Cyclic set: Difference between generator and unit

[smithnya]

Hello everyone,

I've just begun a lesson on cyclic sets, but I am having problems determining a few concepts. One question will ask me to find the generators and the units of a cyclic set Z₈. I have become confused and realized that I did not understand the difference between a generator and a unit in a cyclic set. Could someone explain such difference?

 

[Deveno]

perhaps you mean cyclic groups, or more generally a cyclic ring?

in Z₈ there are two operations: addition modulo 8, and multiplication modulo 8. now 8 is not prime, and one consequence of this is that Z₈ - {0} is not a group under multiplication.

nevertheless, certain elements of (Z₈)* do indeed have inverses:

(3)(3) = 9 = 1 (mod 8), so 3 is its own inverse in Z₈ (under multiplication mod 8).

the elements that possesses inverses under multiplication modulo 8 are called units, and form a group, the group of units of Z₈ (sometimes denoted U(8)).

one can show that U(8) is NOT cyclic, so it does not have a single generator (it takes at least two).

for certain integers n, U(n) IS cyclic, and one can speak of a generator, or "primitive element".

as far as the ADDITIVE group of Z₈, that is (of course) cyclic, and it just so happens that the generators of Z₈ as a cyclic group (under addition modulo 8) are also the units (elements of U(8)).

there is, in fact, this theorem:

k is a unit of Z_n iff gcd(k,n) = ?

(see if you can guess the answer).

 

[smithnya]

Is an element only a unit if it possesses a multiplicative inverse then?

 

[Deveno]

Is an element only a unit if it possesses a multiplicative inverse then?

in a ring, yes.

ok, the cyclic group Z₈ is {0,1,2,3,4,5,6,7}, where the group operation is addition modulo 8. technically, i should write [k] instead of k, since these are NOT integers, but equivalence classes of integers, but this abuse of notation is common-place.

as a(n additive) group the generators of Z₈ are 1,3,5 and 7 (these are the only elements of additive order 8).

but as a ring, Z₈ is not a domain, because it has zero-divisors: for example, 2 and 4 are zero-divisors, since (2)(4) = 0 (mod 8). this also means 2 and 4 cannot possibly have inverses, because if (for example again) 4 had an inverse a:

((2)(4))a = 0a
2(4a) = 0
2(1) = 0
2 = 0, a contradiction.

this happens precisely because 4 and 8 have a common divisor.

 

[blue_raver22]

I can provide a clear explanation of the difference between a generator and a unit in a cyclic set. A cyclic set is a mathematical structure where each element can be generated by repeatedly applying a single operation to a starting element. In this case, the operation is addition and the starting element is 0.
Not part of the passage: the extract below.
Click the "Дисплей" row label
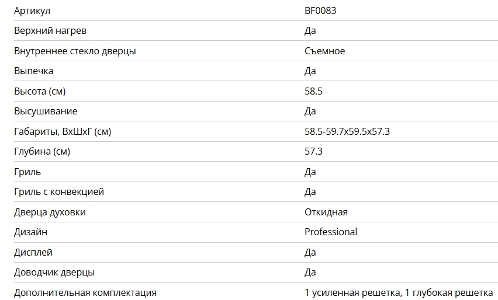Screen dimensions: 498x300 coord(33,252)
A generator in a cyclic set is an element that, when repeatedly added to itself, can generate all the other elements in the set. In other words, a generator is an element that, when combined with itself a certain number of times, can reach any other element in the set. In the example given, Z8, the generators would be 1, 2, 4, and 8, as each of these numbers can be added to itself to reach all the other elements in the set (e.g. 2+2=4, 4+4=8).

On the other hand, a unit in a cyclic set is an element that, when combined with any other element in the set, results in that same element. In the case of Z8, the only unit would be 0, as adding 0 to any other element in the set would result in that same element.

In summary, a generator in a cyclic set is an element that can generate all other elements in the set through repeated addition, while a unit is an element that does not change the value of any other element when added to it. I hope this explanation helps clarify the difference between a generator and a unit in a cyclic set.